Building Business for Others to Grow Your Success
Photography as noted
Financial superstar Eszylfie Taylor explains how helping others grow their businesses can be a great way to grow your own.
Not everyone is lucky enough to find their calling, but Eszylfie Taylor always knew he wanted to do something on a grand scale. After graduating college, he joined New York Life Insurance Company as a financial advisor and immediately took to the industry. In the decades since, he’s become a member of the Million Dollar Round Table, which recognizes the top professionals of the industry, earned the organization’s elite “Top of the Table” status for his production, and founded Taylor Insurance and Financial Services, where he currently serves as president. Says Taylor, “The disheartening thing about other industries is there is no easy way to get to the top—progression is often about seniority. But with these industries, it’s about work ethic and aptitude. I liked that I could write my own script to success.”
A new script for success
Taylor’s outgoing personality and everyday interactions are inextricably woven into his work. In fact, this skill of building relationships is an integral part of the strategy he created, called the Taylor Method, which hinges on the idea that finding business not only for yourself but also for other business owners is the key to creating opportunities and growth.
“I don’t sell products—I solve problems,” Taylor says. “If I have an hour-long meeting, fifty minutes of it is me asking questions and ten minutes is problem-solving at the end.” He is realistic about the fallibility of sales, admitting that there will never be a perfect product. But he doesn’t need the product to be perfect—he just needs it to be better than what you have. As he explains, if you are drowning in the middle of the ocean and someone offers you a life preserver, you aren’t going to care if it’s yellow, orange, or polka-dot. And that’s the script Taylor follows. He tells those learning the Taylor Method to focus less on the product and more on the client’s problems. He analogizes, “Rather than sell a hammer, I’m going to sell the fact that you have a hole in your wall.”
His legacy
Taylor loves kids (he has daughters of his own) and takes great pride in his nonprofit Future Stars Basketball Camp. He is also involved with March of Dimes and the Ronald McDonald House. He meets people in the community through organizations and causes that he truly believes in.
Taylor’s motivation comes from true engagement, not money. The way he sees it, you have a duty when you are given money. He says, “It’s your responsibility to be a blessing to other people. I am here to help and serve; I think every day about the impact I can have, the jobs I can create, and the education and love I can spread. I want to equip others with the tips and tools that I wish someone had given me and to illuminate the path for others.”
The four pillars
The Taylor Method is the culmination of Taylor’s career triumphs and failures. With over 20,000 client meetings under his belt, he’s taken all the skills that were innate and all the things he did wrong and created an objection-free sales process anyone can use.
The approach
The best clients are the ones who stay. And that doesn’t happen overnight; you must cultivate trust and rapport. Become a pro at this by authentically engaging with people through networking, personal interactions, referrals, and centers of influence. If someone says no to what you are selling, it doesn’t mean you have a bad product. Instead, take it as a cue that the relationship is not strong enough yet. Think about what you can do to create a better bond with that person. Maybe it’s inviting them over for dinner, showing up at an event they have planned, or taking an interest in a cause that is meaningful to them.
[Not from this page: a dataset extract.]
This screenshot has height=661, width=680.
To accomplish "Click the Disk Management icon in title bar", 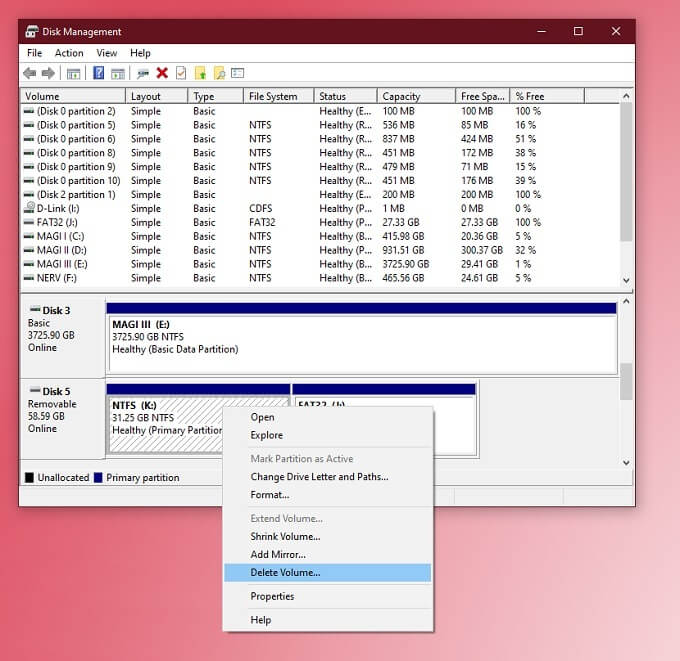I will [31, 31].
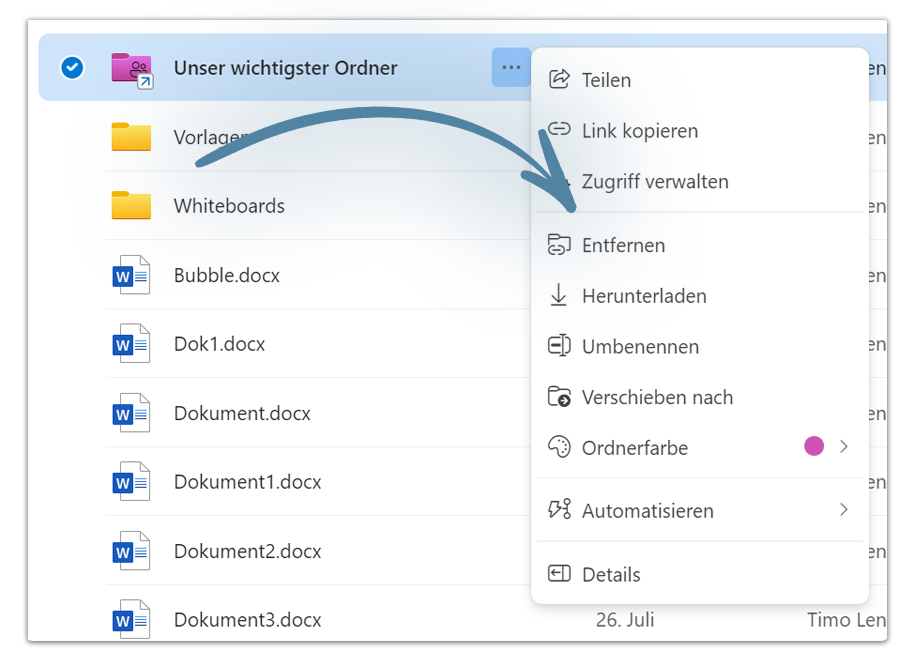Open the Whiteboards folder

pyautogui.click(x=229, y=206)
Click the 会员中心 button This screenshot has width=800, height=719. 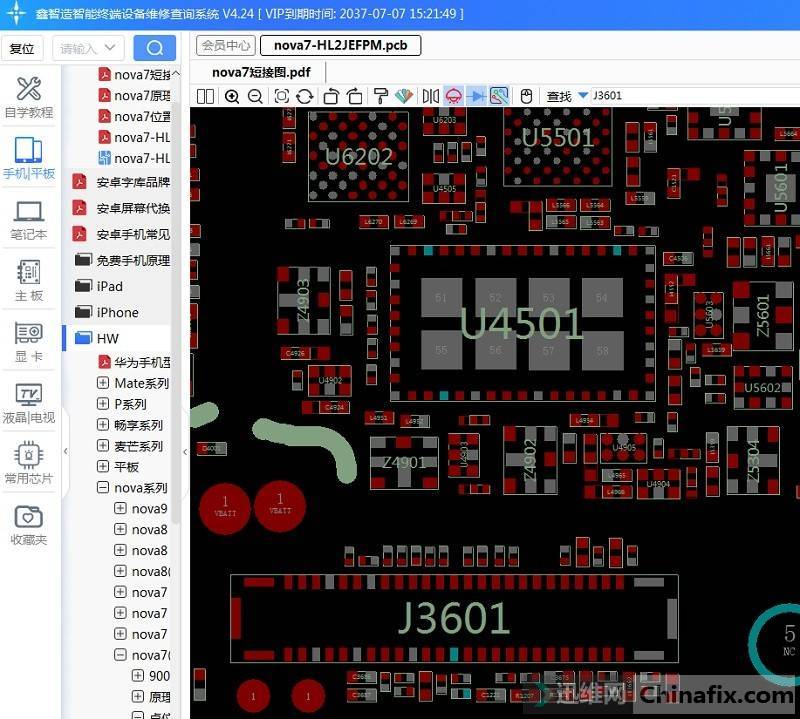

Taylor encourages a concept he calls “tactful persistence.” If you want to land clients, you must be willing to keep engaging and connecting. There is a certain amount of hustle that differentiates the top sellers from everyone else.
The fact find
The first step in building relationships is learning who someone is. What are their interests? What does their life look like? What keeps them up at night? Friendships are a two-way street, so be willing to share and be vulnerable as well. As you create trust, you can begin asking deeper questions that will reveal the problems they need solved.
The opportunity
What you do with the fact-finding is the key to conquering this next pillar. As you are going through the fact-finding session and hearing what issues potential clients need help with, you will discover opportunities to connect them with other people and businesses in your network. If you are too focused on your own business, you will miss out on these openings to make referrals and create goodwill for the community. But if you understand that people are multifaceted with problems outside of your expertise, this is your chance to shine. Now your clients see you as someone who wants to help them rather than someone who only wants their business. And the people getting referrals may be motivated to tell their own circle about you to create a reciprocal relationship.
The close
If the other three pillars are there and a relationship has been forged, the deal should be more of a foregone conclusion than a hard sell. The trust has been developed and the issues revealed, making the close the logical solution. This is often referred to as an assumptive or presumptive close, where you use affirming language rather than asking if they are ready to buy. Examples of this would be inquiring about payment details and what delivery date they would like.
Setting the table
Before you can use the pillars of the Taylor Method, you need to set up a meeting with the potential client. And to do that well, Taylor says you must set the table. Be up front about why you want a meeting rather than tiptoe around it because you are afraid of rejection. You should also be mindful of others’ time and show you can honor it. Ask how much time they have, and then condense your pitch into that time frame.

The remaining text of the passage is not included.